James Standish Clegg (July 27, 1933 – September 11, 2024) was an American biochemist who was Professor Emeritus of Biochemistry at University of California, Davis, based at the Coastal and Marine Sciences Institute (CMSI) in Bodega Bay, California. He served as director of the Bodega Marine Laboratory (BML) from 1986 to 1999 and as president of the National Association Marine Laboratories (NAML) from 1991 to 1993.

==Early life and education==
Clegg was born in Aspinwall, Pennsylvania on July 27, 1933. He received his Bachelor of Science degree from Pennsylvania State University in Zoology in 1958 and his PhD from Johns Hopkins University in 1961 for research investigating the physiology of blood trehalose and its function during flight in the blowfly.

==Research and career==
After his PhD, Clegg was a postdoctoral researcher with David R. Evans from 1961 to 1962. At the National Institutes of Health (NIH) Clegg was a predoctoral fellow and postdoctoral fellow from 1960 to 1962. He was a professor at University of Miami from 1963 to 1986 and UC Davis from 1986. He has been a visiting scientist at Oak Ridge National Laboratory (ORNL) in 1966, the Centre national de la recherche scientifique (CNRS, Paris), and University College of Wales in Aberystwyth, United Kingdom in 1990 and Ghent University in 1999.
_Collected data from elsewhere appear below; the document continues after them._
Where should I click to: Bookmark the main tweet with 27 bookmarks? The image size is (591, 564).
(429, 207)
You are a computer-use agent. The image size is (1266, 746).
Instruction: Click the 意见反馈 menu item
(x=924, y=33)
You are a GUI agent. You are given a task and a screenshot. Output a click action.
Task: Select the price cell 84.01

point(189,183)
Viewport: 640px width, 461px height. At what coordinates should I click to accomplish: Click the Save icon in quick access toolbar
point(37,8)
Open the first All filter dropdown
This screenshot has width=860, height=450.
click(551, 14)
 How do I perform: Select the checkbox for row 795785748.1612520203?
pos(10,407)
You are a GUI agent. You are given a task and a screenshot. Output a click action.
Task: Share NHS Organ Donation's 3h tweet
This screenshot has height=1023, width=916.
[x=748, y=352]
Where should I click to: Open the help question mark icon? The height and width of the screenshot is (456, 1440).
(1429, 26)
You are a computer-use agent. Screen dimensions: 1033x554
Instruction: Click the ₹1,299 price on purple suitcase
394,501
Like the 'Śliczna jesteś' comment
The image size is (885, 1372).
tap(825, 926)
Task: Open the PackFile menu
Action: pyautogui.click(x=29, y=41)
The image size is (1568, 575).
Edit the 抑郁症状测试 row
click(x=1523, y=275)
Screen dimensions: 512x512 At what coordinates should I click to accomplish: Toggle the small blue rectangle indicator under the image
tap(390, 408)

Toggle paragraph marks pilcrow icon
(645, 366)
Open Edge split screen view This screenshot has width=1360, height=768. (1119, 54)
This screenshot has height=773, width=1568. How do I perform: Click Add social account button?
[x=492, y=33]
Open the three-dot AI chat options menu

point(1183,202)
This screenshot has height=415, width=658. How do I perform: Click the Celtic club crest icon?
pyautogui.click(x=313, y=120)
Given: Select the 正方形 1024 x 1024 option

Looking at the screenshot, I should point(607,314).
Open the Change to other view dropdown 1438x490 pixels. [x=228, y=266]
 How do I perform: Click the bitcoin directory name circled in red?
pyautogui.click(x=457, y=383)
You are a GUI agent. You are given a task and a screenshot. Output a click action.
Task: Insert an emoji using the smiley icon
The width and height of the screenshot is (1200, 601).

Clegg's research interests were biochemical and biophysical adaptations to environmental extremes (extremophiles); stress proteins and molecular chaperones in invertebrates; organization of enzymes and metabolic activity in the aqueous compartments of cells and the physical properties of intracellular water. His research used brine shrimp and Artemia salina as model organism.

==Death==
Clegg died at home in Bodega Bay, California on September 11, 2024, at the age of 91.

==Awards and honors==
Clegg was awarded Phi Beta Kappa (ΦΒΚ) from Pennsylvania State University in 1958. Clegg was a Woodrow Wilson fellow at the Johns Hopkins University from 1958 to 1959. He was a Fulbright Program senior research fellow at the University of London in 1978 and again at Ghent University, Belgium in 1999. He was elected Fellow of the American Association for the Advancement of Science (FAAAS) in 1985.